Stored dataset items
====================

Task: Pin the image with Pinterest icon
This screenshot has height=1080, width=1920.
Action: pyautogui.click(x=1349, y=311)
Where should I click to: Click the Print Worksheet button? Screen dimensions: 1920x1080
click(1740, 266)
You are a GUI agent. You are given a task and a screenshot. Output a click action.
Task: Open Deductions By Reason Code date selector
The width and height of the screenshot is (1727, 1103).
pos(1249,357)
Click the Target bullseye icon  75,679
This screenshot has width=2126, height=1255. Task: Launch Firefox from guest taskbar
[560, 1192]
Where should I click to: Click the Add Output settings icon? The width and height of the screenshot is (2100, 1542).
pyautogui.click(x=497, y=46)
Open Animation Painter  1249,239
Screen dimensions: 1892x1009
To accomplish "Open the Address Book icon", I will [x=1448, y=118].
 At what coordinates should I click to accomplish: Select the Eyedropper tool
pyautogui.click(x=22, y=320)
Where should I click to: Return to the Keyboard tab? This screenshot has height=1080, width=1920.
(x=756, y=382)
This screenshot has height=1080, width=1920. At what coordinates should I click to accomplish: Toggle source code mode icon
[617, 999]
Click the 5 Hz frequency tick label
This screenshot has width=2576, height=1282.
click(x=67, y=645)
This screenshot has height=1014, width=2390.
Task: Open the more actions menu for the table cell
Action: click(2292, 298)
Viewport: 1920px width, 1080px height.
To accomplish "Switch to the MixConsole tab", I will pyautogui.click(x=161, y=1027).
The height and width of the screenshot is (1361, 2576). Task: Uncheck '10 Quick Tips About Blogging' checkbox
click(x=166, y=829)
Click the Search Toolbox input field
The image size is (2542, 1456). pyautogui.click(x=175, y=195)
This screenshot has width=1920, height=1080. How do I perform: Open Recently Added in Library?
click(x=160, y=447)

====================

# PROMPT
Print all the data above word for word.

# ANSWER
Task: Pin the image with Pinterest icon
This screenshot has height=1080, width=1920.
Action: pyautogui.click(x=1349, y=311)
Where should I click to: Click the Print Worksheet button? Screen dimensions: 1920x1080
click(1740, 266)
You are a GUI agent. You are given a task and a screenshot. Output a click action.
Task: Open Deductions By Reason Code date selector
The width and height of the screenshot is (1727, 1103).
pos(1249,357)
Click the Target bullseye icon  75,679
This screenshot has width=2126, height=1255. Task: Launch Firefox from guest taskbar
[560, 1192]
Where should I click to: Click the Add Output settings icon? The width and height of the screenshot is (2100, 1542).
pyautogui.click(x=497, y=46)
Open Animation Painter  1249,239
Screen dimensions: 1892x1009
To accomplish "Open the Address Book icon", I will [x=1448, y=118].
 At what coordinates should I click to accomplish: Select the Eyedropper tool
pyautogui.click(x=22, y=320)
Where should I click to: Return to the Keyboard tab? This screenshot has height=1080, width=1920.
(x=756, y=382)
This screenshot has height=1080, width=1920. At what coordinates should I click to accomplish: Toggle source code mode icon
[617, 999]
Click the 5 Hz frequency tick label
This screenshot has width=2576, height=1282.
click(x=67, y=645)
This screenshot has height=1014, width=2390.
Task: Open the more actions menu for the table cell
Action: click(2292, 298)
Viewport: 1920px width, 1080px height.
To accomplish "Switch to the MixConsole tab", I will pyautogui.click(x=161, y=1027).
The height and width of the screenshot is (1361, 2576). Task: Uncheck '10 Quick Tips About Blogging' checkbox
click(x=166, y=829)
Click the Search Toolbox input field
The image size is (2542, 1456). pyautogui.click(x=175, y=195)
This screenshot has width=1920, height=1080. How do I perform: Open Recently Added in Library?
click(x=160, y=447)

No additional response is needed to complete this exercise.